Automatic discovery and monitoring

Automatic discovery and monitoring offer efficient and adaptive system management. By eliminating manual configuration, it seamlessly adapts to changes in large-scale applications to ensure comprehensive coverage across physical, logical, and business components. This approach detects anomalies in real-time to minimize the impact of such failures. This advanced monitoring solution excels in providing a thorough and adaptive approach to system management, crucial for maintaining the reliability and performance of modern, dynamic applications.

“And at our scale, humans cannot continuously monitor the status of all of our systems”. - Netflix. ”

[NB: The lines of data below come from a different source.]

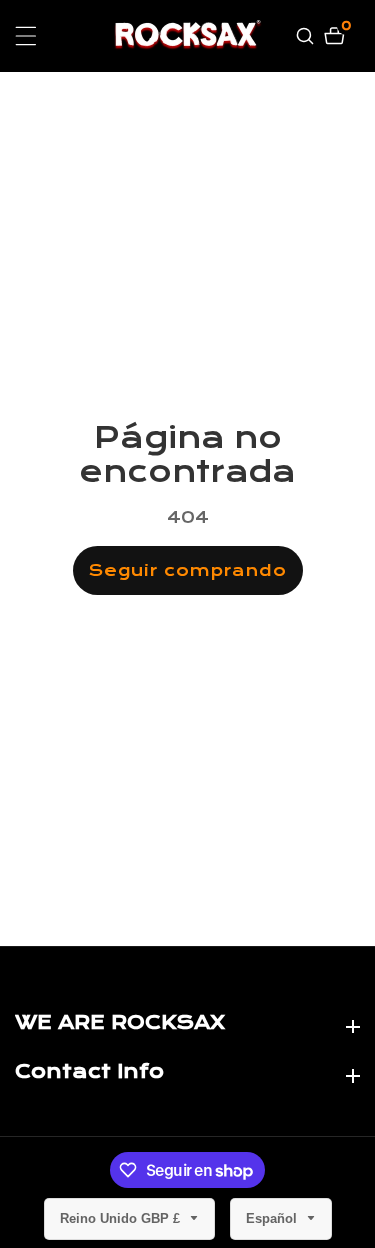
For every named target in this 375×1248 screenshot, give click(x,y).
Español (273, 1218)
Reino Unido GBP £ (122, 1218)
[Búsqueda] (307, 36)
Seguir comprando (188, 570)
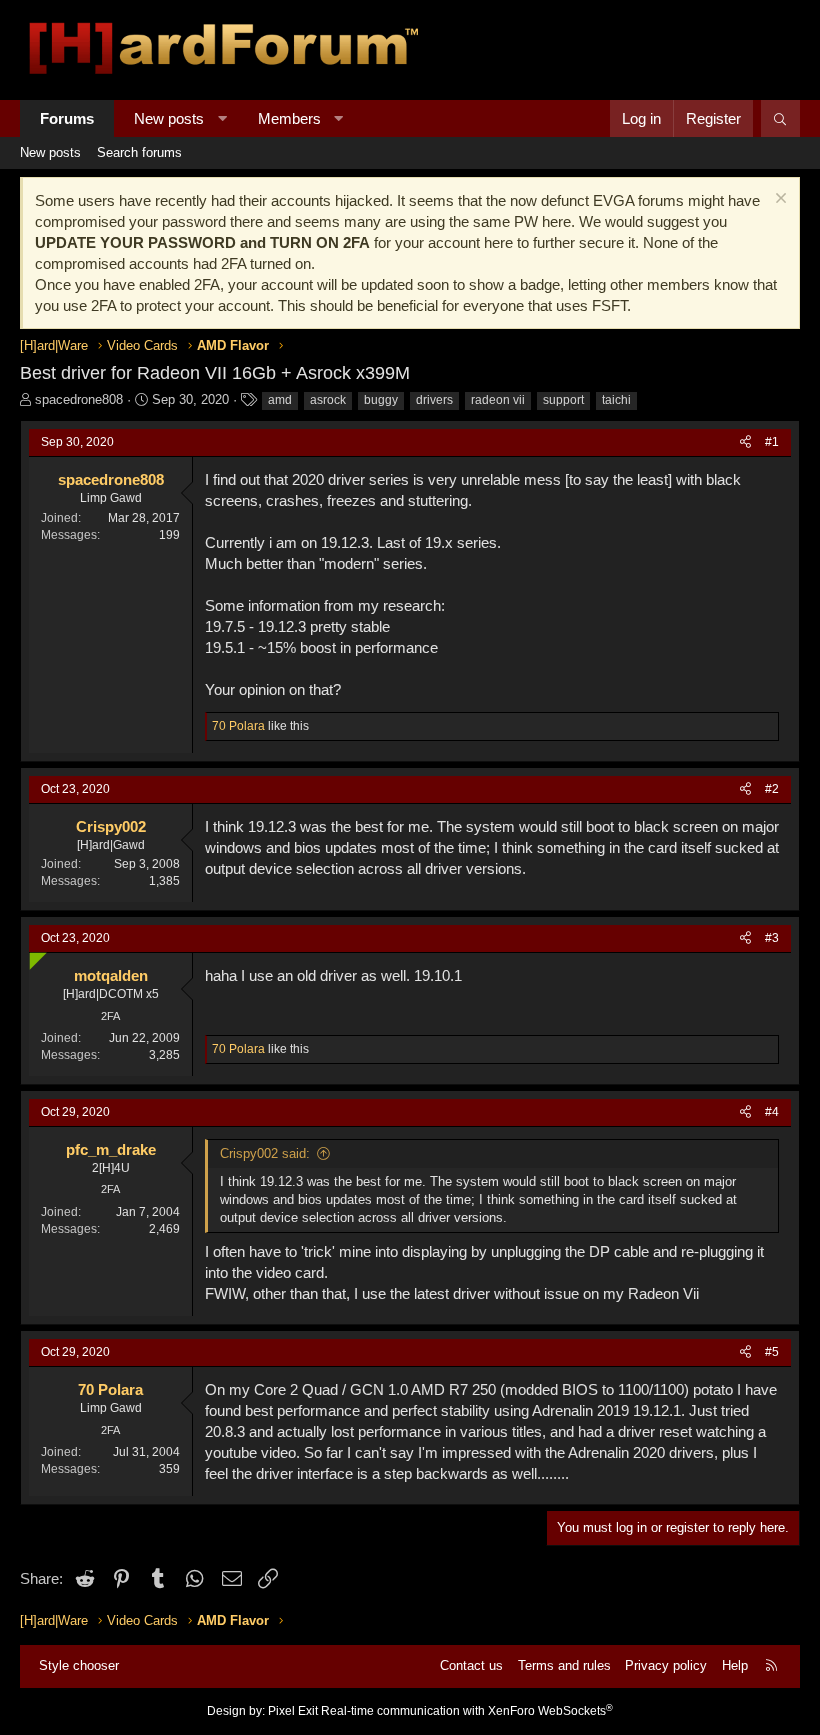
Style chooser (79, 1665)
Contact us (471, 1665)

This is true for traditional APM tools, which is primarily used by performance-tuning experts to manually analyze and correlate information to identify bottlenecks and errors in production. With higher scale and dynamics, this task is like finding a needle in a haystack. Too many moving parts and metrics need to be correlated.

If machine intelligence approach is applied to system management, the core model and data set must be impeccable. Microservice applications are made of hundreds to thousands of building blocks, and are constantly evolving. Therefore, it is necessary to understand all the blocks and their dependencies, which demand an advanced approach to discovery.

Components of automatic discovery and monitoring

Automatic discovery and monitoring covers physical components, logical components, and business components.

Physical components

  • Datacenter or Availability zones – Zones exist in different continents and regions. They can fail or have different performance characteristics.
  • Hosts/Machines – Either physical, virtual, or delivered as a service. Each host has resources such as CPU, memory, and IO that can be a bottleneck. Each host runs in one zone.
  • Containers – Runs on top of a host and can be managed by a scheduler such as Kubernetes or Apache Mesos.
  • Processes – Runs within a container or on the host. The processes can include runtime environments such as Java or PHP, and middleware such as Tomcat, Oracle, or Elasticsearch.
  • Clusters – Many services can act as a group or cluster so that they appear as a unified distributed process to the outside world. The number of instances within a cluster can change and can have an impact on the cluster performances.

Logical components

  • Services – Logical units of work that can have many instances and different versions that are running on top of the previous mentioned physical building blocks.
  • Endpoints – Public API of a service to expose specific commands to the rest of the system.
    • Application perspectives or Applications – A perspective on a set of services and endpoints that are defined by a common context that are declared by using tags.
  • Traces – Sequence of synchronous and asynchronous communications between services. Services communicate with each other and deliver a result for a user request. The process of transforming data in a data flow might involve many services.
    • Calls – Request between two services. A trace is composed of one or more calls.

Business components

  • Business services – Compositions of services and applications that deliver unique business value and services.
  • Business process – Combination of technical traces that form a process. For example, it might represent the "buying" trace in e-commerce, followed by an order trace in ERP, followed by a trace of FedEx's logistics in delivery to the customers.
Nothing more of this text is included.